How is industry attempting to reduce these risks?
The security industry has attempted to assist the manufacturing industry in several ways. One example is the use of honeypots. A honeypot is a simulation of a factory connected to the internet. To an attacker it looks like the real thing, however any attempts to access or infiltrate the system will be recorded. This can provide information to defenders on who is attacking the system, and how. This information can be used to build stronger defences.
Another technique is the use of penetration testing, or ethical hacking. This is where a security expert attempts to penetrate the defences of the industrial system. If they are successful, information on how they gained access is passed to the organisation so they can block these entry points and methods.
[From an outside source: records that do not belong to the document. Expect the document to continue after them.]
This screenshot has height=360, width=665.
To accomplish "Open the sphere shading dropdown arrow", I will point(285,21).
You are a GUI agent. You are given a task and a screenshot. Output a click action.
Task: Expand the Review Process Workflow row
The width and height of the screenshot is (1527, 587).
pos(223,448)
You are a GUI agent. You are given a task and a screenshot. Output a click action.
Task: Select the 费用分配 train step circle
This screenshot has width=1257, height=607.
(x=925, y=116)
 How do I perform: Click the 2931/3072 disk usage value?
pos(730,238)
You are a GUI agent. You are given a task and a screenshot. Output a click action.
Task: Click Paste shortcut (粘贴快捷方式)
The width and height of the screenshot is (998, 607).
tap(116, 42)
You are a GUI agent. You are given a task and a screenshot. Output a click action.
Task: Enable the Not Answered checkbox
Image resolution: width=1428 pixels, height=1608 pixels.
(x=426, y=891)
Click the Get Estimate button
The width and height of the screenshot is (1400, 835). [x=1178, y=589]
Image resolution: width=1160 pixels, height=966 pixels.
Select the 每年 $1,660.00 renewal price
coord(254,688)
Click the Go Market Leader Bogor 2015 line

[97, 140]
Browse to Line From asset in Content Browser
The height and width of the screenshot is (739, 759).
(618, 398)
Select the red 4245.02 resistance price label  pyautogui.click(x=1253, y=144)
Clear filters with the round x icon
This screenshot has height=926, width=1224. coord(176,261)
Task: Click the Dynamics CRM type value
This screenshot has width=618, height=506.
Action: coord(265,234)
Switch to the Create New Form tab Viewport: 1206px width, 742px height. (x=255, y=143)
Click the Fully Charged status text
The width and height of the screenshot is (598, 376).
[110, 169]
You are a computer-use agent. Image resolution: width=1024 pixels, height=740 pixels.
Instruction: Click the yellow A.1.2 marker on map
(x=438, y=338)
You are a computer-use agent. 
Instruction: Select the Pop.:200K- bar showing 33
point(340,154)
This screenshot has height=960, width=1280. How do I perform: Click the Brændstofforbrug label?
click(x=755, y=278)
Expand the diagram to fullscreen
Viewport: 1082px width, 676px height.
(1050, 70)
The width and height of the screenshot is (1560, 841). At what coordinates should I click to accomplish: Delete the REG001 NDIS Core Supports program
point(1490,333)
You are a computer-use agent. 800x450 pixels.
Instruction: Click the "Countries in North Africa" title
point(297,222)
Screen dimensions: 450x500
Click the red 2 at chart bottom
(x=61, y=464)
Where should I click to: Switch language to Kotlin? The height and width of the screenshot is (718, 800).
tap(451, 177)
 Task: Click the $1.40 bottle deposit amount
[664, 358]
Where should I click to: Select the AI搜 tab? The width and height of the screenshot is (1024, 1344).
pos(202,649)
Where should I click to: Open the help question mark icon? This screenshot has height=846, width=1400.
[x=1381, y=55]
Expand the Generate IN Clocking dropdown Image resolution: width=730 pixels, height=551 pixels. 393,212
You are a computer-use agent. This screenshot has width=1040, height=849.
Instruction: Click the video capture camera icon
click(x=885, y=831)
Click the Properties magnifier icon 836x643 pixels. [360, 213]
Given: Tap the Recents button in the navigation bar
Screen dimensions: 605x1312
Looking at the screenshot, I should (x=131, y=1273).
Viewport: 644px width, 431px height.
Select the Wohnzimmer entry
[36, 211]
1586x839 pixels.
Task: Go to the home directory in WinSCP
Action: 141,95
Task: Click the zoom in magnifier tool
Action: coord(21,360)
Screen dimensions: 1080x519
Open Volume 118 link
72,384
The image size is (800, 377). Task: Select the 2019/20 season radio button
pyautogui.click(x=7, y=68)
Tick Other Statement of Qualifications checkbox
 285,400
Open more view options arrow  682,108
In some cases, the vulnerability is so severe that the developers of the software are informed so that they can create an emergency fix, even if the product is older and no longer supported.
Additionally, there has been work by the US to create an emergency response team (known as ICS-CERT) for security breaches in industrial control systems (systems controlling things like factories and power stations). This team provides support if an industrial network is found to be easily accessible from the internet as well as supplying advice on how to better secure systems against attack.